İstihdamın arttığı ancak işgücü piyasasının hala büyük yapısal sorunlarla karşı karşıya olduğu belirtiliyor. Bütçe açığının kısmen deprem sonrası yapılanma harcamaları nedeniyle arttığı ifade ediliyor. Bankacılık sektörünün değişen politika ortamına nispeten sorunsuz bir şekilde uyum sağladığı belirtiliyor. İş ortamını iyileştirmek için adımlar atıldığı ancak şeffaflık ve öngörülebilirliğin endişe kaynağı olmaya devam ettiği vurgulanıyor.

Türkiye'nin AB içindeki rekabet baskısı ve piyasa güçleriyle başa çıkma kapasitesi konusunda iyi bir düzeyde olduğu belirtiliyor. Ekonominin gelişmiş hizmet sektörü, güçlü imalat ve tarım sektörleri ile çeşitlendiği vurgulanıyor. Türkiye'de yatırım faaliyetinin 2023'te önemli ölçüde arttığı, dijitalleşme ve ekonominin yeşil dönüşümünde adımlar atıldığı hatırlatılıyor.

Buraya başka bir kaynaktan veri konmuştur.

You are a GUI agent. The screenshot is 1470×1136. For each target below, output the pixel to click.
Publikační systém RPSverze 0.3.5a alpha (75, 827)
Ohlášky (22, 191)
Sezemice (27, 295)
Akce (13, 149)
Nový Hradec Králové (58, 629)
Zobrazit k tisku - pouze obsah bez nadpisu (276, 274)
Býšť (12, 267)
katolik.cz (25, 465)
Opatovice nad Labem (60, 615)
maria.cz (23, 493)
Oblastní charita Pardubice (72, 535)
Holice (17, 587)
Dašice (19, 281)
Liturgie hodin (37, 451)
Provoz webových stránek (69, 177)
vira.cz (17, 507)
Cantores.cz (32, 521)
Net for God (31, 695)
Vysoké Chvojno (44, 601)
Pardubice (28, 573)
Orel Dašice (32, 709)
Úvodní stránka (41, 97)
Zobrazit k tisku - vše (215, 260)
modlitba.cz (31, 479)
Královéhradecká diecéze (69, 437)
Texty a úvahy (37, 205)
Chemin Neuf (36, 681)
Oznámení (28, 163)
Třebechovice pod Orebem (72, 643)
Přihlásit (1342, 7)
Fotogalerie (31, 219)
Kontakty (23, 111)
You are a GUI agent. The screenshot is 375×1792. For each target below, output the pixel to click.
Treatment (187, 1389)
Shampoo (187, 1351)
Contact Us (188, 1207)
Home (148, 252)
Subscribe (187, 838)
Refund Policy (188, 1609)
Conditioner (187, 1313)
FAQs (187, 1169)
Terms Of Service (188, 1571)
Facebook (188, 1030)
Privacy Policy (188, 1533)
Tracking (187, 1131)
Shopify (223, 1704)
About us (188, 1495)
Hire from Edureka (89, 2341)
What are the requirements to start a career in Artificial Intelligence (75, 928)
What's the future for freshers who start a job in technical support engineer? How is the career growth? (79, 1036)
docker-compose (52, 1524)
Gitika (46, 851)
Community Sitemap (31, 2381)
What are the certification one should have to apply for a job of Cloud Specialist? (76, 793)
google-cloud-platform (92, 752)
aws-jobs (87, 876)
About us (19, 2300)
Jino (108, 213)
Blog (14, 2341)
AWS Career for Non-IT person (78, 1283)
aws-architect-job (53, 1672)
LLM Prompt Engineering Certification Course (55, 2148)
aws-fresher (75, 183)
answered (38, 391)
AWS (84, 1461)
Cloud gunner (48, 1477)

Türkiye'nin Gümrük Birliği için iyi bir hazırlık seviyesini sürdürdüğü ve bu alanda bazı ilerleme kaydettiği ifade ediliyor. Türkiye'nin uzun süredir devam eden birkaç ticaret engelini ele aldığı ve bazı ithalat ve ihracat kısıtlamalarını kısmen kaldırdığı belirtiliyor. Rusya'ya yönelik AB yaptırımları konusunda iş birliğinin devam ettiği ve bazı olumlu sonuçlar alındığı belirtiliyor.

DEMOKRASİ, İNSAN HAKLARI, YARGI, ORGANİZE SUÇLARLA MÜCADELE

İnsan hakları ve temel haklar konusunda Türkiye'ye eleştiriler yöneltilen raporda, Türk yasal çerçevesinin insan haklarına ve temel haklara saygı konusunda genel güvenceler içerdiği ancak mevzuatın ve uygulamanın Avrupa İnsan Hakları Sözleşmesi (AİHS) ve Avrupa İnsan Hakları Mahkemesi (AİHM) içtihatlarıyla uyumlu hale getirilmesi gerektiği vurgulanıyor.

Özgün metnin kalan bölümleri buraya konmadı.